In 1824, in Gibbons v. Ogden, the Supreme Court defined "commerce" and gave Congress broad powers. In 1895, in U.S. v E.C. Knight Co., the Court restricted this view until the 1930's when it settled back to the broad powers view we have today.

For the record: Had TARP not passed we would be in a deep depression right now. My position is that we should have had better financial controls to prevent the transactions that caused the meltdown from happening in the first place. Members of the Banking Committee, of which Bennett sits, are responsible for not providing oversight, but when your top campaign contributions come from banks, what do you expect?

I'm not happy with the fact that we needed TARP, but I'm also not happy that the Senate has let the financial system blow up in our face. We need to get that fixed, and I intend to that.

Matty said...

Chris seems to me to be more focused and in touch with the issues than Granato. When they came to the County Caucus meeting I attended, this was quite obvious.

Anthony said...

I helped out with the Granato camp last summer for a few months. And even after hanging around and offering my help in anyway, I still have NO CLUE as to why Granato is running. I have no idea what-so-ever as to how Sam feels about social security, the economy, health care, etc. Stout has pointed out this flaw in Granato's campaign several times, and you know what? He's right. We need a democrat who actually believes in something and has the ability to articulate it.

James Montoya said...

Stout wants to cut social security benefits. Stout has not earned one major endorsement. Stout refused to send his FEC report to the press and the only press Stout has received was by attacking his opponent.

Granato doesn't want to cut social security. Granato has worked to build the party by supporting events and by holding fundraisers that help other entities. Granato has been endorsed by almost every elected official I support. Granato actually has a personality and experience in public service. Granato is receiving bi-partisan support.

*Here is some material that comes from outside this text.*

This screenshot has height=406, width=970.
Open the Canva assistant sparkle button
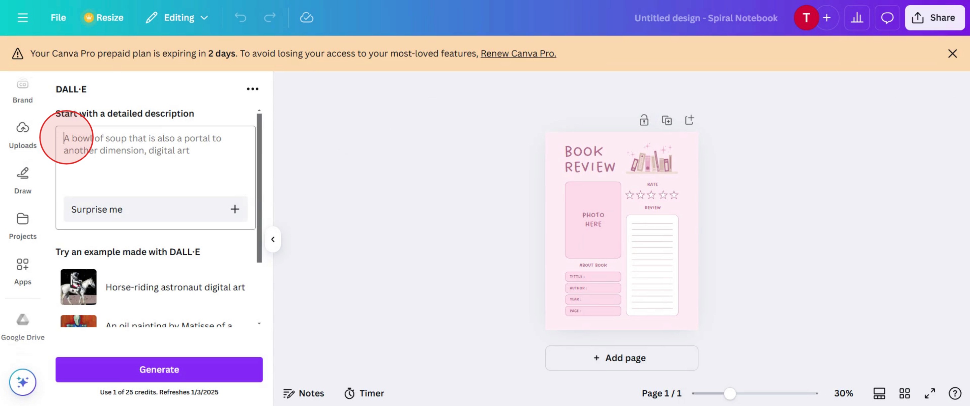coord(23,382)
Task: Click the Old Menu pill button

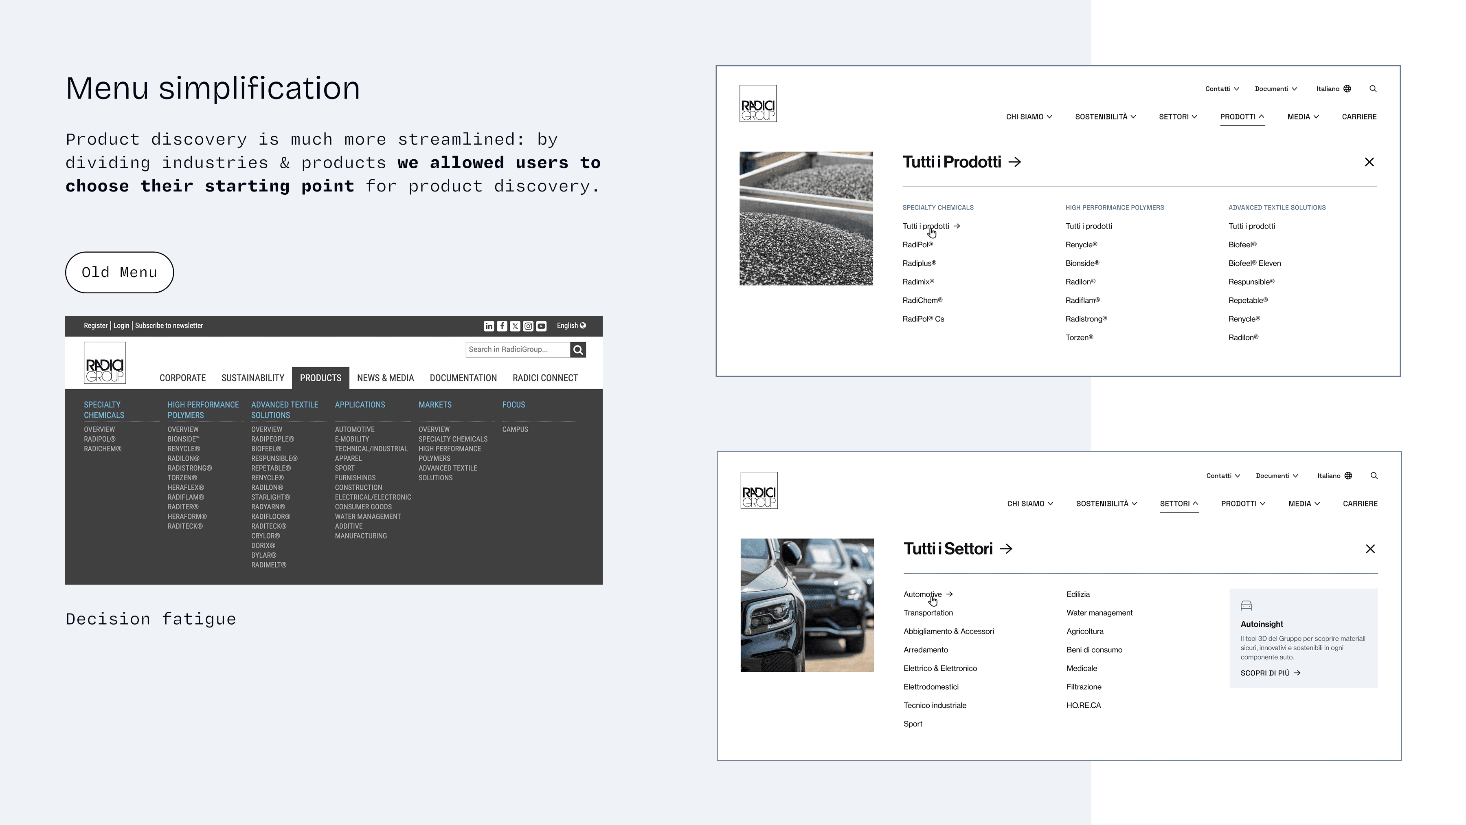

Granato will win at convention.

Dave said...

Actually, I have talked with Mr. Stout at length, and he's quite direct that his intention is not to cut social security benefits. He's mentioned several times that the system needs to be reworked, and that changes need to be made, but so has almost everyone else running for office.

I also don't see anything he's said to the press as being a personal attack against Sam Granato. He's pointed out the fact that Sam hasn't come forward to the public with any discernable position on many key issues. I would have to completely agree. Sam's a very nice guy, but after listening to radio interviews and watching him at a couple of events on online, very few of his answers made me feel like I understood what he wanted and believed in. That's not an attack against Sam, it's just an opinion that if Sam wants to get his message out there, perhaps he could be more direct.

I think both candidates are good people and have the best of intentions for the DNC and Utah as a whole. But, because of his clarity and direction on the issues at hand, I do think Stout is the better choice.